The reversible dehydration and re-hydration of salts is considered as a promising thermochemical process for the storage of heat from a renewable energy source such as solar energy. Such materials would help to overcome the gap between demand of energy and supply from renewable sources. So far however, attempts to make full use of the very high storage densities of salt hydrates were unsuccessful, largely due to problems with the kinetics of the hydration and dehydration reactions. In the present work, in order to overcome these problems, magnesium sulfate was embedded in various porous host materials with average pore diameters (dm) ranging from 1.7μm to 7nm.
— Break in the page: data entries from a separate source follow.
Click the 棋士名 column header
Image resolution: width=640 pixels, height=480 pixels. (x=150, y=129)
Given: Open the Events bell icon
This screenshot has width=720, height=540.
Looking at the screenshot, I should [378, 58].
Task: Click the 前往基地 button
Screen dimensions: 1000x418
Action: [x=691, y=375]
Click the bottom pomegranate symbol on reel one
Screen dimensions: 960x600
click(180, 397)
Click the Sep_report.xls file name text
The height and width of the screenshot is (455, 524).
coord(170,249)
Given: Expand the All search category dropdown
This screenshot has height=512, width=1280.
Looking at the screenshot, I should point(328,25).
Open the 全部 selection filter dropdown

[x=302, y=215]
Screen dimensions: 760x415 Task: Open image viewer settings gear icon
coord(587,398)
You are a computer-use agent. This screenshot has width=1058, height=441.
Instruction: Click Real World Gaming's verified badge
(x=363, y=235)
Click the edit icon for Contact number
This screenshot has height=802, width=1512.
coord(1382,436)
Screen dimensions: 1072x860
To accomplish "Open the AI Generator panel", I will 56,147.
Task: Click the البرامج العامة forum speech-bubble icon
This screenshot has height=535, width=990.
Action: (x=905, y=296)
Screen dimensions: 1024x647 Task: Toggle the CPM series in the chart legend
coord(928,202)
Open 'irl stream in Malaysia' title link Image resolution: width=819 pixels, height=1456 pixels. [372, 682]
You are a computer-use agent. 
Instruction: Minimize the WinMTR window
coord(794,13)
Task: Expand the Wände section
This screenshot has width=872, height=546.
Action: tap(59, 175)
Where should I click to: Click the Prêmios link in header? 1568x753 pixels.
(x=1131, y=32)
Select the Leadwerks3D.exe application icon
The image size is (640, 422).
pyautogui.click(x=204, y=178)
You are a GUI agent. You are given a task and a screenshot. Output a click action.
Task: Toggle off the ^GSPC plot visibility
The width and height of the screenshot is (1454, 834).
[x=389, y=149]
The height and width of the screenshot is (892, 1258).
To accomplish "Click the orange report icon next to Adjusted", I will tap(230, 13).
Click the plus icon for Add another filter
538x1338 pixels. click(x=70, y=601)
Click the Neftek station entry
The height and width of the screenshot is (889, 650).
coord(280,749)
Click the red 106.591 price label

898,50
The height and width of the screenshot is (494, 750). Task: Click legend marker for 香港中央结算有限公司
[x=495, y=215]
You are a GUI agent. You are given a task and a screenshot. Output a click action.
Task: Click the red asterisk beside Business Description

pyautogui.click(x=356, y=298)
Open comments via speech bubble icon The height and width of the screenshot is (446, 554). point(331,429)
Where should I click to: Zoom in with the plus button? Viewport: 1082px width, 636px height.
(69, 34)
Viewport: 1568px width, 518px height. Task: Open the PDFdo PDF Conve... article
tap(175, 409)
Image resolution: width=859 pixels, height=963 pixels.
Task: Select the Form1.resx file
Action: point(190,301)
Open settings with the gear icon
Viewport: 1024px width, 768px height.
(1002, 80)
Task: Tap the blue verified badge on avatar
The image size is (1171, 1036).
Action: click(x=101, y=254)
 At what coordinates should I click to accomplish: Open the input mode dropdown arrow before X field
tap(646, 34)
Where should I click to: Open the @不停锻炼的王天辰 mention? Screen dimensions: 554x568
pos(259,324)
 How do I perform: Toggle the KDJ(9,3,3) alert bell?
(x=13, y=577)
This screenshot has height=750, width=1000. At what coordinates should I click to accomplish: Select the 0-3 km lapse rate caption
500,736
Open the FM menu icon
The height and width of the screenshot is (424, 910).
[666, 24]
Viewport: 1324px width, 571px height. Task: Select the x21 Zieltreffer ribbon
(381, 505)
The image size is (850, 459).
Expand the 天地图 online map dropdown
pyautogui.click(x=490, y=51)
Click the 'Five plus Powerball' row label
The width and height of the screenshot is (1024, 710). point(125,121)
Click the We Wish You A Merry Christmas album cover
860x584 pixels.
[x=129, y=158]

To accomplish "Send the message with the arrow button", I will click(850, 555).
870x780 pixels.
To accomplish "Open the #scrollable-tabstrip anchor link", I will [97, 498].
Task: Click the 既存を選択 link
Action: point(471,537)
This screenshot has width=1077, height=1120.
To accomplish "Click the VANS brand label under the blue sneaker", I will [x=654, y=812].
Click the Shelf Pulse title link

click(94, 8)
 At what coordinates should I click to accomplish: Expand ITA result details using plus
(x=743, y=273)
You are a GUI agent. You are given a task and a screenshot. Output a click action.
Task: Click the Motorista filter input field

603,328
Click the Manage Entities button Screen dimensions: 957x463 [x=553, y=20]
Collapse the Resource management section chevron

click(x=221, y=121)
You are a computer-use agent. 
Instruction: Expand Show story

The dehydration and water uptake behavior of these composites was investigated by thermogravimetry and isothermal calorimetry. The heat of reaction of the composites at 85% RH and 30°C varies from 103MJ/m3 in glass frits (dm=1.7μm) to 556MJ/m3 in porous glass (dm=7nm) and increases with decreasing pore size. The contribution of the heat of hydration to the overall thermal effect decreases with decreasing pore size while the contribution of the heat of adsorption increases. In bulk samples and in glass frits with coarse, micron-sized pores, MgSO4·6H2O is the major hydration product. In host materials with submicron pores, water vapor uptake yields both a crystalline hydrated phase (most likely MgSO4·7H2O) and its saturated solution. Apart from pore size, the salt content of the porous substrate, i.e., the degree of pore filling, is another critical parameter affecting the overall heat of reaction. Pore size and pore filling as well as porosity are the most important parameters that need to be optimized in order to achieve high storage densities with composite materials of a porous host materials and embedded salt hydrates.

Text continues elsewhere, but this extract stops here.